What is being asked
Edit the data below so that every occurrence of "screenshot" reads "screen capture", changing nothing else, and reproduce all of it without the pictures.

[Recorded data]
>> begin

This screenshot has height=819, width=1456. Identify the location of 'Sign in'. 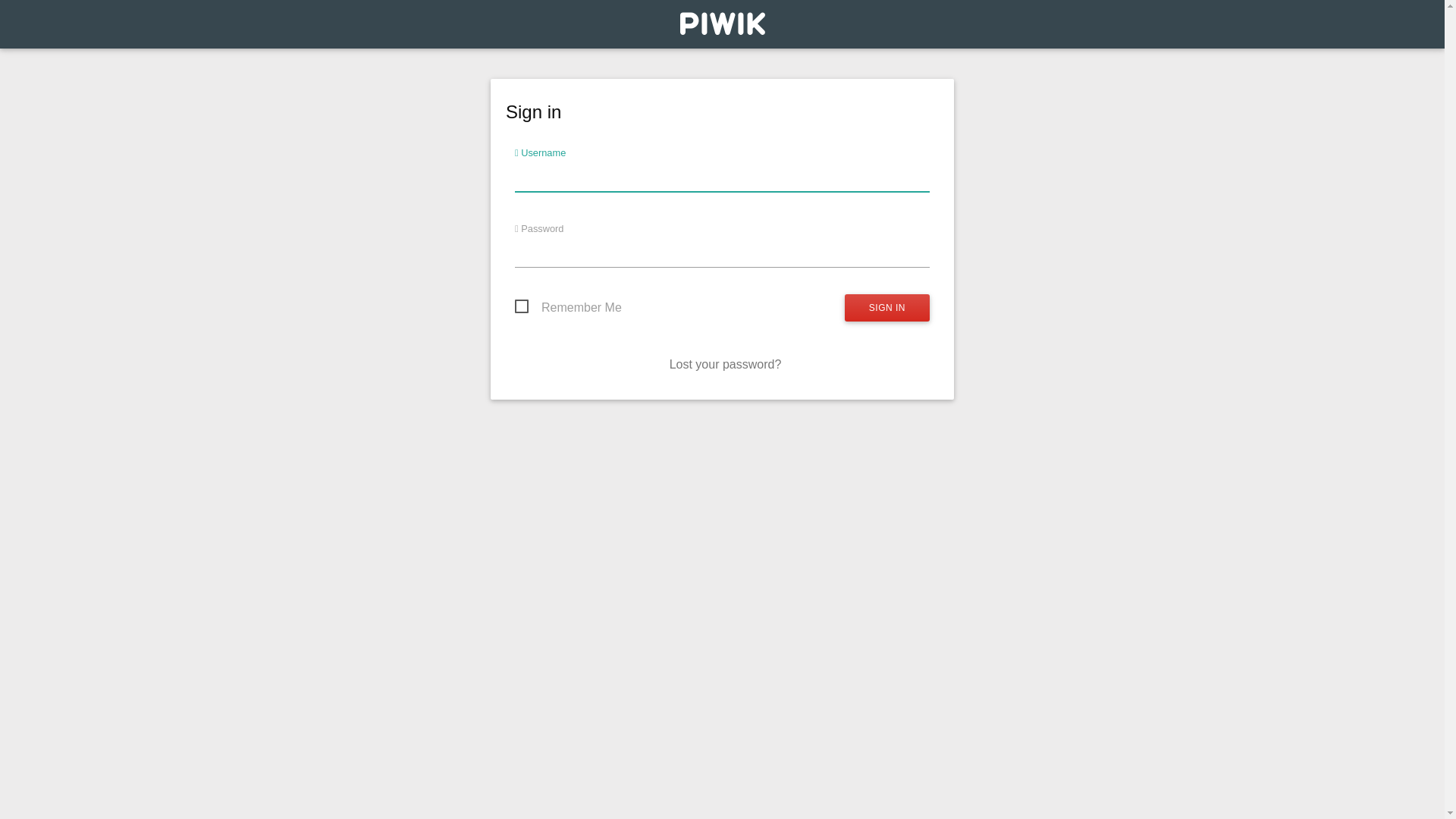
(843, 307).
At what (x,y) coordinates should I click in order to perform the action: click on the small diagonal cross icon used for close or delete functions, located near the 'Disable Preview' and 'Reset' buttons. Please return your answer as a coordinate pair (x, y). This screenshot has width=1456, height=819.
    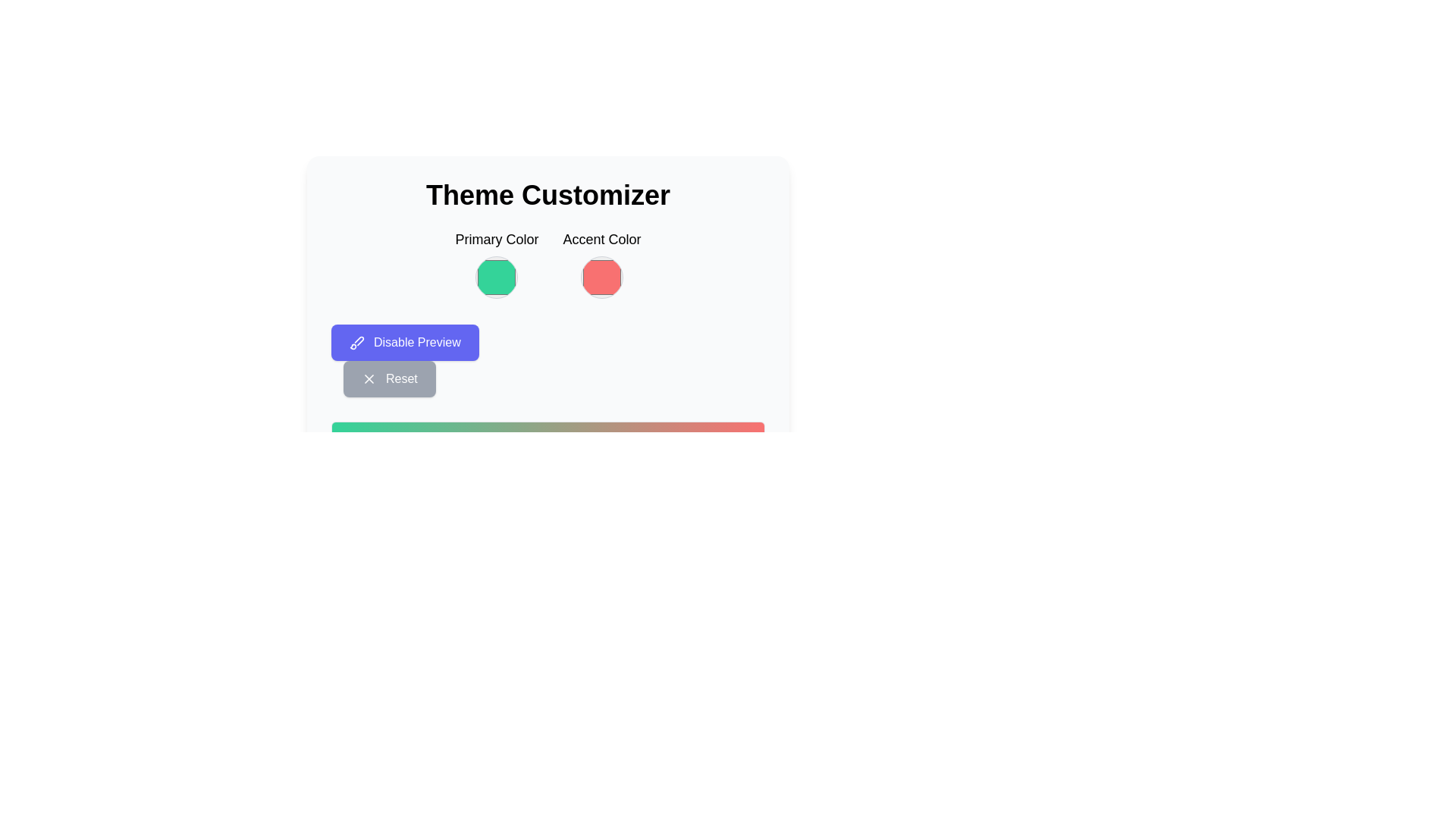
    Looking at the image, I should click on (369, 378).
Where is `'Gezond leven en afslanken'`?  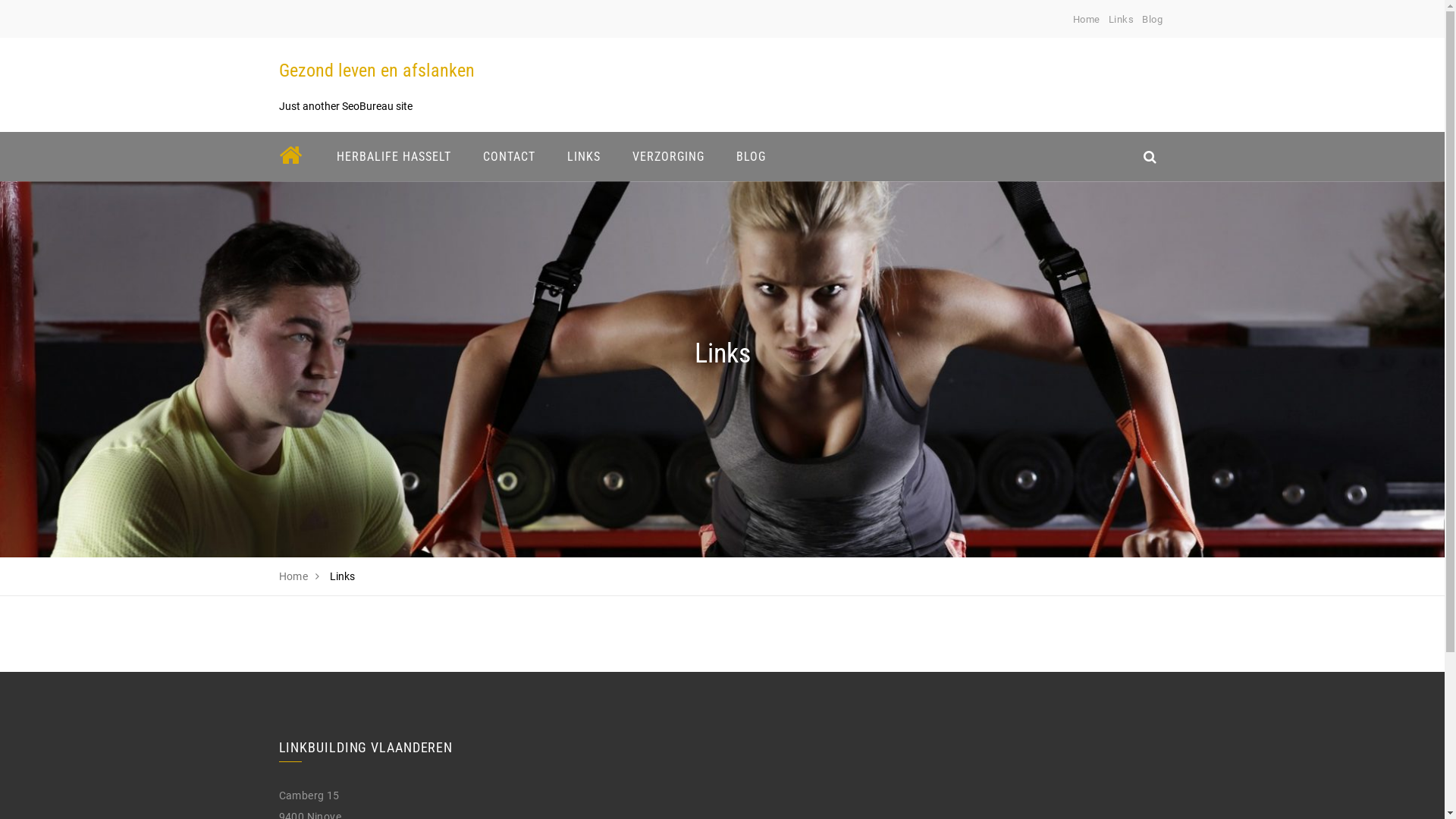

>> end

Task result
This screen capture has height=819, width=1456. Identify the location of 'Sign in'. 
(843, 307).
At what (x,y) coordinates should I click in order to perform the action: click on the small diagonal cross icon used for close or delete functions, located near the 'Disable Preview' and 'Reset' buttons. Please return your answer as a coordinate pair (x, y). This screen capture has width=1456, height=819.
    Looking at the image, I should click on (369, 378).
Where is `'Gezond leven en afslanken'`?  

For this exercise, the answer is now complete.